C’est à croire que personne n’est en mesure d’arrêter Conti : le gouvernement américain a proposé une prime de 10 millions de dollars pour toute information permettant l’identification et l’arrestation des membres du groupe.
Le Costa Rica, de son côté, a déclaré l’état d’urgence afin de faire face aux attaques menées par le groupe.
De la poudre aux yeux ?
Pourtant, on pensait que Conti ne se remettrait pas de la diffusion en ligne de ses données internes par un chercheur en sécurité ukrainien. Mais l’activité du groupe semble continuer. Ces dernières semaines, son site web a ajouté de nouvelles victimes à son tableau de chasse, laissant entendre que le groupe n’était absolument pas perturbé par la publication de ses échanges internes.
Nouvelle preuve de sa bonne santé, le groupe Conti a décidé de s’attaquer aux institutions gouvernementales du Costa Rica dans le courant du mois d’avril, menaçant de dévoiler plus de 600 Go de données volées si le gouvernement ne s’acquittait pas d’une rançon.
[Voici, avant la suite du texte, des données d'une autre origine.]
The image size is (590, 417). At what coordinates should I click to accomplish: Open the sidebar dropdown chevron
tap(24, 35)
Le gouvernement ayant refusé de payer, Conti a mis sa menace à exécution au début du mois de mai, tout en promettant de nouvelles attaques contre le pays.
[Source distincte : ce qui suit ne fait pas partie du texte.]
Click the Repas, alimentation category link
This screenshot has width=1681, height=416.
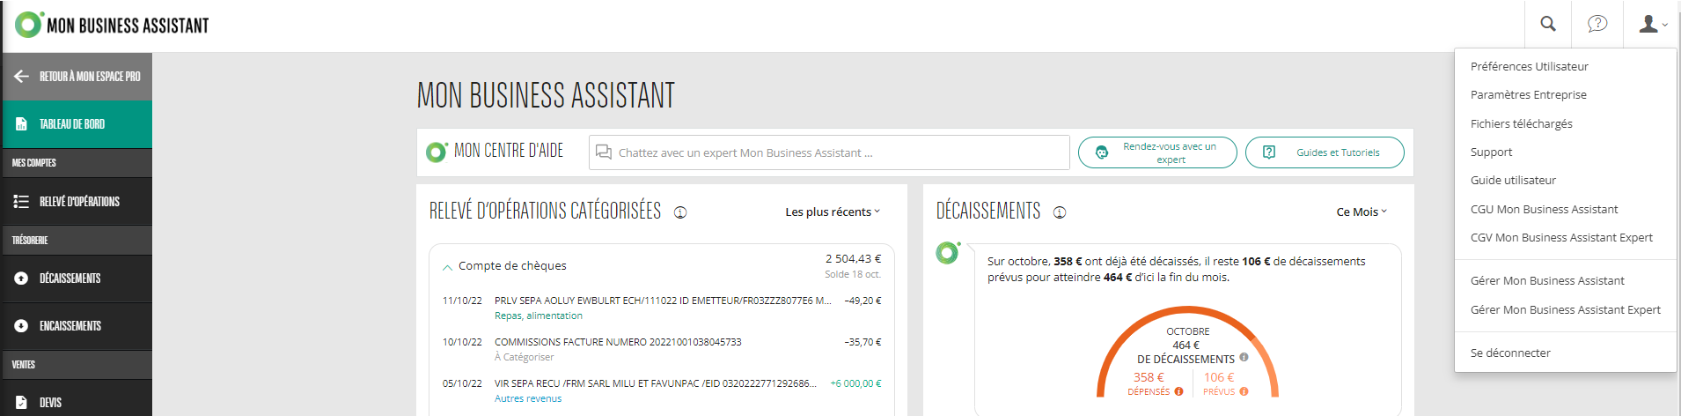tap(539, 316)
Pourtant, selon AdvIntel, toute cette déferlante d’activité ne serait que de la poudre aux yeux, un plan orchestré par les administrateurs du groupe cybercriminel pour organiser la fin d’une « marque » de ransomware devenue un peu trop « toxique » et pas assez rémunératrice. Dans un post de blog publié la semaine dernière, les chercheurs de la société AdvIntel détaillent leur interprétation des faits, soutenue par des renseignements obtenus sur le fonctionnement interne du groupe cybercriminel.
Conti fait diversion
Selon les chercheurs d’AdvIntel, la mise au ban de Conti commence avec la publication d’un message de soutien à la Russie, au lendemain de l’invasion de l’Ukraine par les forces russes. Cette prise de position, qui motivera notamment un chercheur ukrainien à dévoiler en ligne plusieurs archives contenant les échanges des discussions des membres du groupe Conti, attire sur le groupe une attention incompatible avec leurs affaires. « Depuis février 2022, presque aucun paiement n’a été versé au groupe, tandis que le logiciel de blocage de Conti est devenu hautement détectable et a été rarement déployé », indiquent les chercheurs.
De fait, l’association de Conti avec la Russie, actuellement visée par de nombreuses sanctions internationales, et la publication d’une prime par les autorités américaines complique le paiement des rançons en direction du groupe par les victimes basées aux Etats-Unis. Le gouvernement américain avait en effet rappelé en 2020 que le paiement de rançons en direction de groupes cybercriminels pouvait exposer les victimes à des sanctions de la part de l’administration américaine dans certains cas.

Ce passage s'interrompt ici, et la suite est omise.